▸ Required action:
Transcribe only the lines of the listing below from the one holding "Image resolution: width=817" through the one holding "Click the closing price C0.1351 value", inclusive, without any change.

▸ Data for analysis:
----

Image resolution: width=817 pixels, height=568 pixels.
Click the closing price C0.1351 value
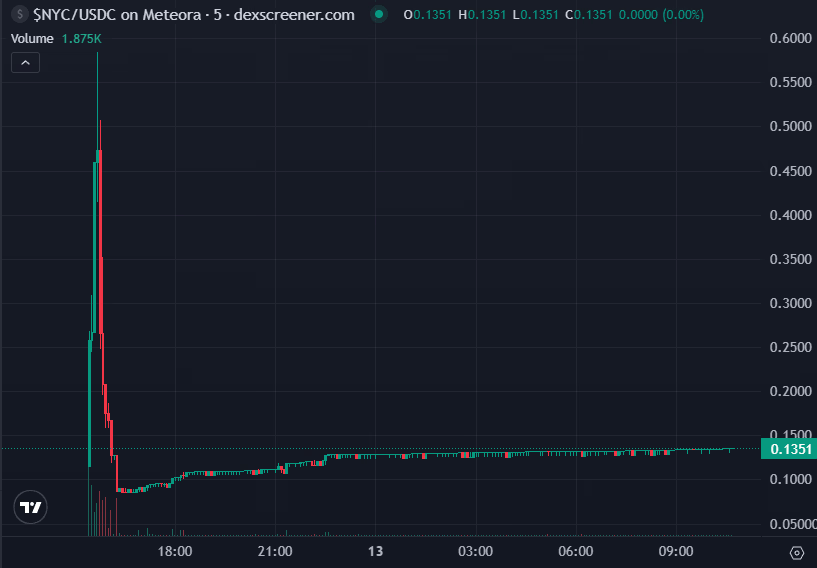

----

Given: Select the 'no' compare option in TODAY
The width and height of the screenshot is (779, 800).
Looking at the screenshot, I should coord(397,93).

----

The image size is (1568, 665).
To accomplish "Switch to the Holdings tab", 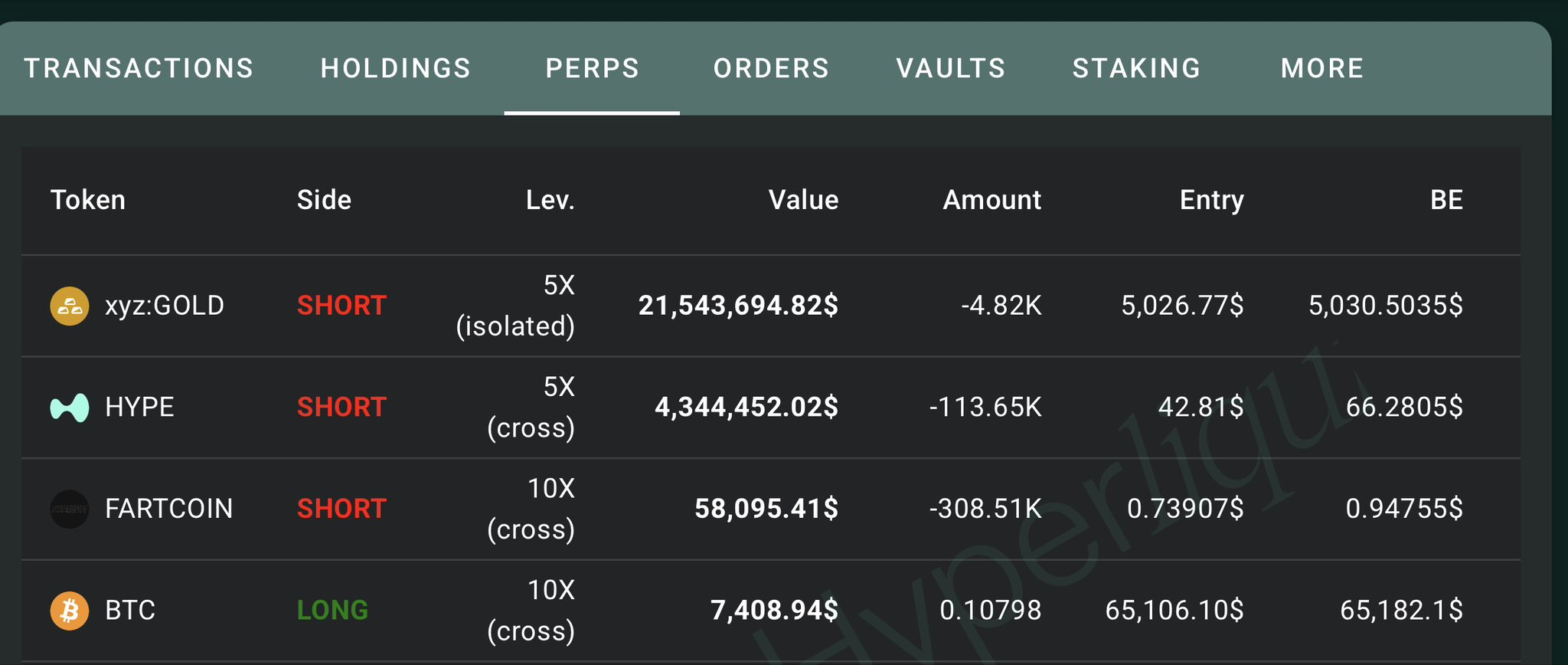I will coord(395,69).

----

▸ Answer area:
Image resolution: width=817 pixels, height=568 pixels.
Click the closing price C0.1351 value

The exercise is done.